Throughout the rest of the day, Umpaa taught (or at least tried to teach) Meredith and I how to crochet, we taught her and Nute about color combinations to use for jewelry, I taught Nute how to make my special yarn bracelet, Nute taught Yai how to make my special yarn bracelet, Umpaa re-taught me how to crochet,  and Olay taught us how to paint clothes-pins. Neural synapses were exploding all over the place. 

Joe. Every time I ask him for something he asks for money.

Before lunch, we were all gathered around in a circle kind of just sitting in awkwardness, and then Joe threw his arms up and said, “Amen!”and everyone started eating. It was hilarious. 
Also, when Nute and I got to the burning part of our bracelet-making, she handed the bracelet and the lighter over to me. I gave it back to her and said "you," but she scrunched her face and scooted away really fast, saying, "RON!!" (HOT!!). 
Aaand...during clothes-pin painting, I gave up trying to copy Olay's perfect little flowers and just started flicking paint everywhere. Nute was pointing and laughing for like, a minute straight. They were probably secretly thinking of the number of dollars (or baht I guess) down the drain every time I "finished" one. 

These are the things I've learned to find humor in.


Olay painting prettily.
At 4:45, John came to rescue me from listening to lottery numbers being rattled off over the radio. And also to take me to the children's home. I was much better prepared today because I found this awesome website called Dave's ESL Cafe that had a bunch of ideas for games to play to teach English. 

To start off, I taught the kids direction words like forward, backward, up, down, left, right, etc. Then I blindfolded one of them at a time and the rest of the kids had to use the words they'd learned to direct the blindfolded student to my water-bottle. I had to constantly remind them to use English, not Thai, but they caught on fast and got a kick of leading each other in the wrong direction.

Next I drew a body on the board and labeled all the parts, and then we sat in a circle and I told the kids to draw a body part (head, eyes, feet, etc.) and then pass it to the right. The whole time I was wondering what they were laughing at, but by the end I was passed back a stack of drawings of women with gnarly armpit hair and toothless smiles. It was probably a bad idea to have them write their names next to them, but whatev. 

After that...lesson, I taught them about parts of speech. I started out with nouns and verbs and prepositions. It's hard teaching English after I recently took Elang 325, which basically blew apart all word categories I'd ever learned. I'm teaching everything I was just un-taught. Oh well. We have to start somewhere. Just don't tell my professor.

The kids' English is so limited that the most exciting part of the night (for me) was when I put a pen on the chair and pointed to it and they all chanted "Pen on chair." It was also pretty great when I said, "One chair, two...." and Sang (or Jason--the oldest, and the best at English) responded, "chairS." Yes!!

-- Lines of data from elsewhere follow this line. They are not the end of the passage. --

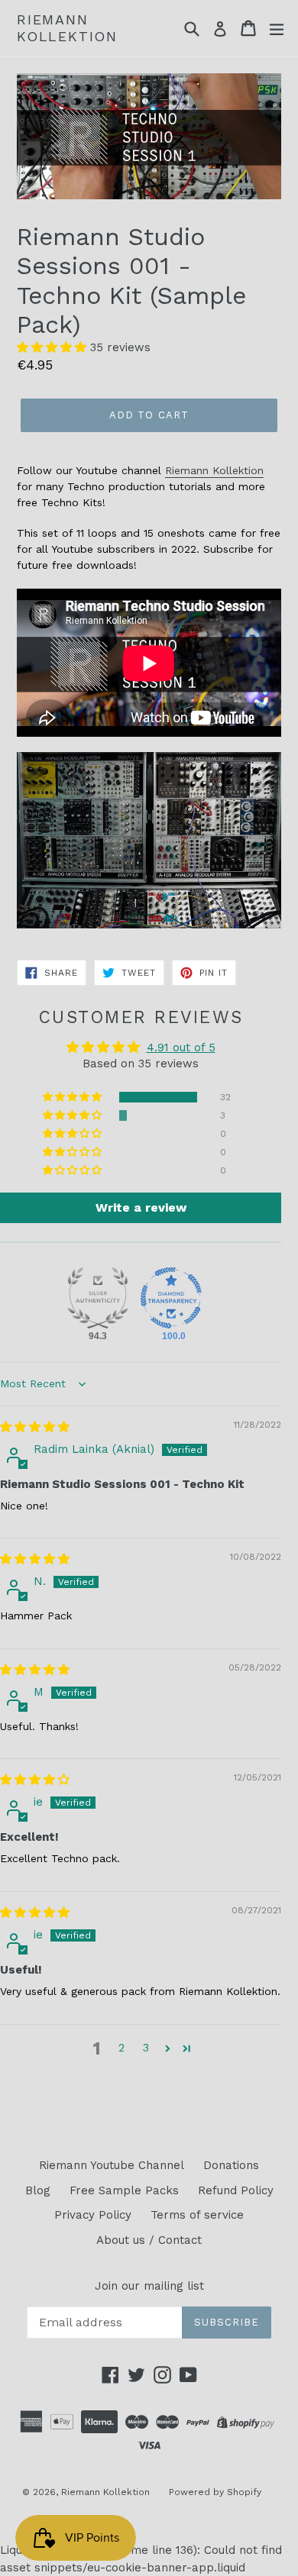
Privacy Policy (92, 2215)
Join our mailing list (149, 2286)
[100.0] (171, 1297)
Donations (231, 2165)
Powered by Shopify (215, 2492)
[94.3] (97, 1297)
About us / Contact (149, 2240)
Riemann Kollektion (67, 27)
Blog (37, 2190)
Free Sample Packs (124, 2190)
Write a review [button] (141, 1207)
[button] (53, 347)
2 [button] (121, 2048)
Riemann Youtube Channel (111, 2165)
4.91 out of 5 (181, 1047)
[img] (35, 1427)
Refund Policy (236, 2190)
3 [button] (146, 2048)
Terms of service (197, 2215)
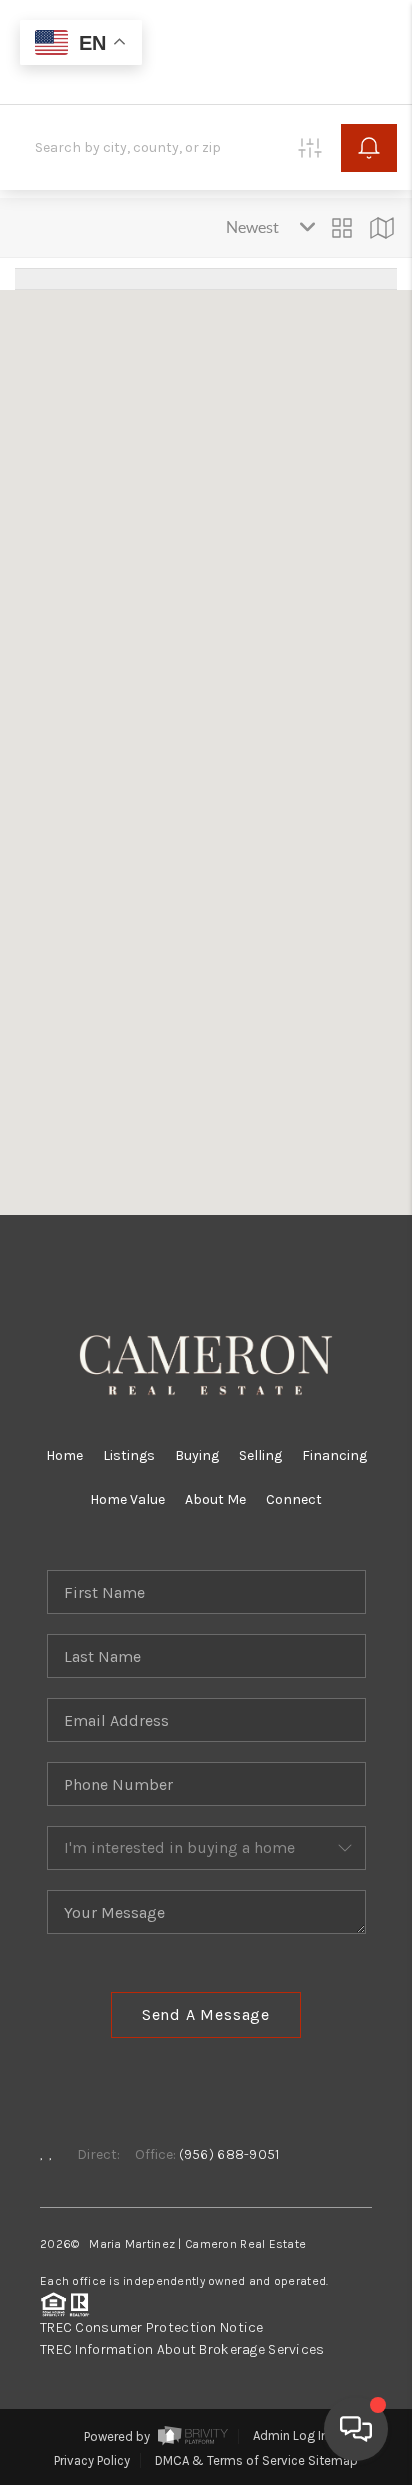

They were really soaking it in, and even though I'm pretty sure they only understood 25% of what I was teaching, I'm still so proud of them!

In the beginning I joked that they would all be fluent English-speakers by the time I was done with them, but I see now that that's impossible. There is SO MUCH to teach, it's overwhelming.

We ended the night singing, "Five Little Ducks," which they've basically mastered (but they have a hard time saying "waddling"), and then we all held hands and prayed and they sang me a cute Thai hymn and then I made them take a picture with me and we said goodbye and I left. 

Me and the kidlets. The weather does fabulous things for my appearance. 

Like I said, it was a good day.

PS: Sorry if these posts are long and boring for you. But they're mostly for me to remember what I'm doing and feeling every day, so actually, not sorry.